#### Objectif A
Recopiez fidèlement le passage du texte sur le canal du Midi, depuis « Le 23 avril » jusqu'à « une autoroute urbaine. ».
#### Objectif B
Dites si chacune des affirmations suivantes concorde avec le texte sur le canal du Midi en répondant par oui ou par non, et citez à l'identique les mots du texte qui permettent de trancher. (i) Le conseil municipal demande la déviation du canal du Midi dans la traversée de Toulouse. (ii) Le schéma de structure de la ville est signé par un seul architecte. (iii) Sur le schéma Badani, le canal du Midi est tracé en bleu.
#### Objectif C
Donnez la suite du texte sur le projet toulousain de bétonner le canal du Midi, à partir de sa dernière phrase.

#### Extrait du texte
* * * * * * *

Quand Toulouse voulait bétonner le canal du Midi

Le 23 avril 1964, au Capitole de Toulouse. Dans son fauteuil de maire, Louis Bazerque relis l’avis de son conseil municipal : « Nous demandons la déviation du canal du Midi dans la traversée de Toulouse et l’établissement sur son tracé actuel d’une grande voie de pénétration urbaine ». Face à lui, épinglé sur un grand panneau en liège, le schéma de structure de la ville signé des célèbres architectes Daniel Badani et Pierre Roux. Il décrit la ville telle qu’elle sera d’ici une ou deux décennies. On y voit les projets d’implantation des administrations, des industries, les règles de construction et la percée des nouvelles voies. Sur le schéma Badani, tracé en rouge, le canal du Midi est devenu une autoroute urbaine.

* * * * * * *

#### Données recueillies
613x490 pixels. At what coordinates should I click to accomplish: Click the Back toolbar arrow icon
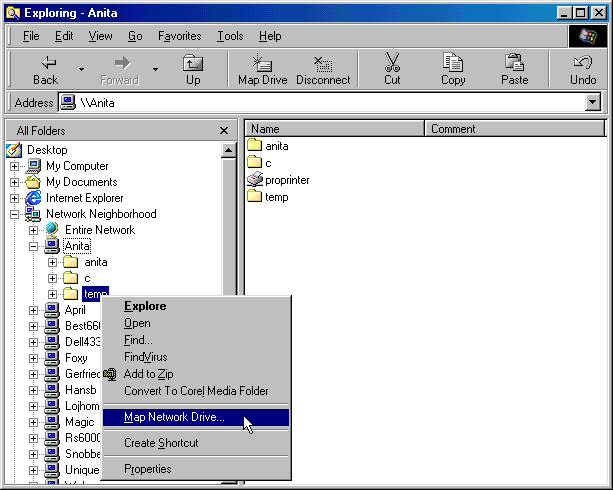click(x=46, y=63)
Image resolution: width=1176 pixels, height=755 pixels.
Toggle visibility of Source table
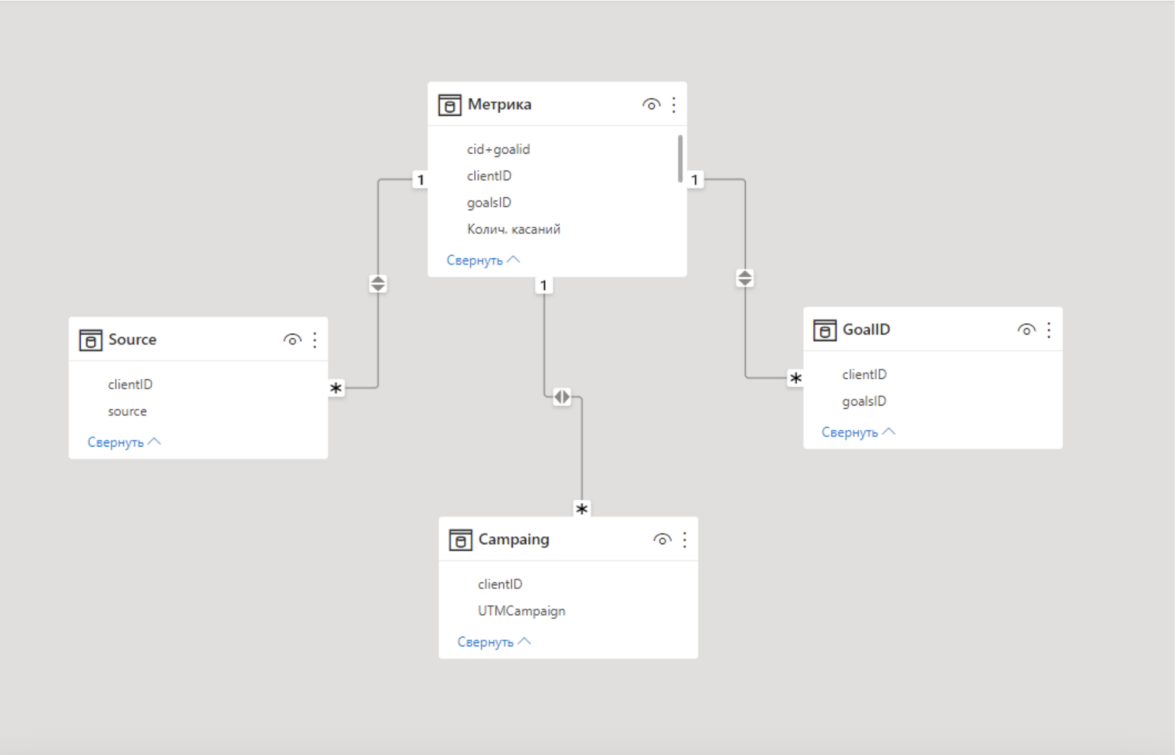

* * * * * * *

#### Résultat A
Le 23 avril 1964, au Capitole de Toulouse. Dans son fauteuil de maire, Louis Bazerque relis l’avis de son conseil municipal : « Nous demandons la déviation du canal du Midi dans la traversée de Toulouse et l’établissement sur son tracé actuel d’une grande voie de pénétration urbaine ». Face à lui, épinglé sur un grand panneau en liège, le schéma de structure de la ville signé des célèbres architectes Daniel Badani et Pierre Roux. Il décrit la ville telle qu’elle sera d’ici une ou deux décennies. On y voit les projets d’implantation des administrations, des industries, les règles de construction et la percée des nouvelles voies. Sur le schéma Badani, tracé en rouge, le canal du Midi est devenu une autoroute urbaine.

#### Résultat B
(i) Oui : « Nous demandons la déviation du canal du Midi dans la traversée de Toulouse ».
(ii) Non : « signé des célèbres architectes Daniel Badani et Pierre Roux ».
(iii) Non : « tracé en rouge, le canal du Midi est devenu une autoroute urbaine ».

#### Résultat C
Bazerque, le bâtisseur de gauche, l’ami de la croissance et des milieux économiques, est satisfait. Adepte des initiatives spectaculaires, il vient de lancer le chantier du Mirail, a fait raser le quartier Saint-Georges et remplacer les Halles des Carmes et de Victor-Hugo par des parkings aériens. Pourquoi pas, dès lors, bétonner le canal ? On dégagerait ainsi 5 hectares pour de nouveaux programmes immobiliers à Port-Saint-Sauveur et Saint-Etienne, vers les Ponts-Jumeaux ou le canal de Brienne. Quant aux 30 hectares de lit asséchés, ils pourraient abriter, sous la voie rapide, de gigantesques parcs de stationnement. De quoi désengorger le centre d’une cité en pleine expansion.

Bazerque l’exécutant

L’essor de l’aéronautique, la croissance de la population étudiante, l’exode rural et le retour des Français d’Outre-Mer ont fait gagner à la ville 60000 habitants en huit ans. Au recensement de 1962, les Toulousains sont 325000. La même année, face aux caméras de l’émission Midi-Pyrénées Magazine, produite par l’ORTF, Louis Bazerque paraît préoccupé : « Il y a 2000 voitures de plus par mois dans la ville et les voies sont inadaptées. J’en appelle à une discipline absolue des piétons et des automobiles. Ainsi, tout ira bien dans notre bonne ville. »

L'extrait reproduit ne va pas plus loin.